Ms Njobe was glad that there was a MOU between the CPUT and the NDT. Were there MOUs with other departments as well? She noted that departments had to use institutions of higher learning to do research.

Dr Ismail stated MOUs were signed with institutions the world over. There was collaboration on research as well as student and staff exchange programmes which broadened the horizons of the individuals concerned. The experience gained was also indispensable. MOUs benefitted both parties to the MOU.

Ms Ntuli concurred with Dr Ismail in that for every 16 tourists, 1 job was created. It however depended on the tourist spread. Figures on tourists were not consistent. It was difficult in that there were not exact figures on the numbers of tourists and what their spending was.

The Chairperson referred to the BRICS Agreement between Brazil, Russia, India, China and SA and asked was it not possible to organise sports events between the countries to the agreement. It could boost tourism.

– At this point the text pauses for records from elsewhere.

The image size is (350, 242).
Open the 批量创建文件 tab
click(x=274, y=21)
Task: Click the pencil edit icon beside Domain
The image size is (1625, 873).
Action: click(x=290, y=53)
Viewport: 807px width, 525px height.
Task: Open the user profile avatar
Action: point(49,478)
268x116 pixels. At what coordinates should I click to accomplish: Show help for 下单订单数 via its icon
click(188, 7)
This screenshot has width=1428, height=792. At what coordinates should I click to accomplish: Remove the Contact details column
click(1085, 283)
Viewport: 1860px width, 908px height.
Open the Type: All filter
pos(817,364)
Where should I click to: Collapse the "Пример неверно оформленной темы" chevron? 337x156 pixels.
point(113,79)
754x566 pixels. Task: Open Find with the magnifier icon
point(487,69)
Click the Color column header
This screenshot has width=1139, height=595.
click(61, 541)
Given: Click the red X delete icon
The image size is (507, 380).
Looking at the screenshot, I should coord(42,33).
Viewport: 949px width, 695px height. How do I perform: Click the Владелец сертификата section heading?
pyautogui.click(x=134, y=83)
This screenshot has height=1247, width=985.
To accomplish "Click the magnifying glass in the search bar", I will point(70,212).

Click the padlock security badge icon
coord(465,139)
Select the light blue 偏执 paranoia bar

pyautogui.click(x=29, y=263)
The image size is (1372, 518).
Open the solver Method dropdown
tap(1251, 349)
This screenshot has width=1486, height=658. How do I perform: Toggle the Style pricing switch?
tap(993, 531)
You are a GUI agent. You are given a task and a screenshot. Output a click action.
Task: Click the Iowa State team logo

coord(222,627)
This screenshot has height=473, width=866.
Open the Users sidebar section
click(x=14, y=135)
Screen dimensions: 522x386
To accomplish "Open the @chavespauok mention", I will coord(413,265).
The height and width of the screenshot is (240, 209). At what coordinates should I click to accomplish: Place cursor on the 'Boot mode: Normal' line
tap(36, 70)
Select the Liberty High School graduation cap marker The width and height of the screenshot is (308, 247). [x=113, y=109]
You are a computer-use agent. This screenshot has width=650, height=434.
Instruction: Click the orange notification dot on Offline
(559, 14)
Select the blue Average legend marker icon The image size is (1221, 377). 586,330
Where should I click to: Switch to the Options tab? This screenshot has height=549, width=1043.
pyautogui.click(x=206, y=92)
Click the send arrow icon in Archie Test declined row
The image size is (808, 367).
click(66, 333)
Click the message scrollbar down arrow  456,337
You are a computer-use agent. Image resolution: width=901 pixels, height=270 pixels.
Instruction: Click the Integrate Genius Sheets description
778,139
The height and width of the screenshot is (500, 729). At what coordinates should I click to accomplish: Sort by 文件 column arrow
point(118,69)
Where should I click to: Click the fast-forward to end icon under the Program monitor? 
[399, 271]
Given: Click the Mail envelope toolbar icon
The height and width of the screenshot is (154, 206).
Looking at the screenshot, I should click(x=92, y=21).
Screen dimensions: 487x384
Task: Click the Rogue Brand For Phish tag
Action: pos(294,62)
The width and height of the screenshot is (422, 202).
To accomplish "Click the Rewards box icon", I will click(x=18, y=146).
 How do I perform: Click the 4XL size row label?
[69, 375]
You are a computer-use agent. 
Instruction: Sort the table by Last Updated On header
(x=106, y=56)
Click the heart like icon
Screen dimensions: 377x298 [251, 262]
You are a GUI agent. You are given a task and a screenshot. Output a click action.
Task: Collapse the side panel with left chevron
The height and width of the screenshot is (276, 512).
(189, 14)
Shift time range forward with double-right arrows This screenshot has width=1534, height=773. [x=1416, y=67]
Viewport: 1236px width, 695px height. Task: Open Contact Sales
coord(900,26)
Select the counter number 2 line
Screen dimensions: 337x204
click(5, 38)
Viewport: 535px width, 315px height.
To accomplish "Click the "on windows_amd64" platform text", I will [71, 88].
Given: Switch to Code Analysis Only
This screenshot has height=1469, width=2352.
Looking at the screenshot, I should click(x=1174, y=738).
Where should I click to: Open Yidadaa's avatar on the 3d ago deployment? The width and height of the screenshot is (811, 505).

Dr Ismail stated that it was indeed an opportunity which should be looked into. If SA could host a World Cup then it was surely possible for it to host any event. SA had to invite tourism sports bodies to the country. There were other spin offs from a sports event as well. There needs to be accommodation, transport etc for participants and staff. After a sports event players often brought their families back to the host country. 

The Chairperson referred to tourism being taught at school and stated that it could be done in a phased in approach. Tourism taught at school could form part of life orientation. The NDT needed to sit with the Department of Education. Education was part of the New Growth Path.

Dr Ismail pointed out that the idea of tourism as a subject at school had may spin offs.  Teachers were needed; textbooks needed to be written and printed hence the potential for jobs were huge.

The Chairperson concluded by stating that a tourism summit would be held in 2013. More universities and academics would be involved.

Committee Minutes
The Committee adopted minutes dated the 7 February 2012 as amended.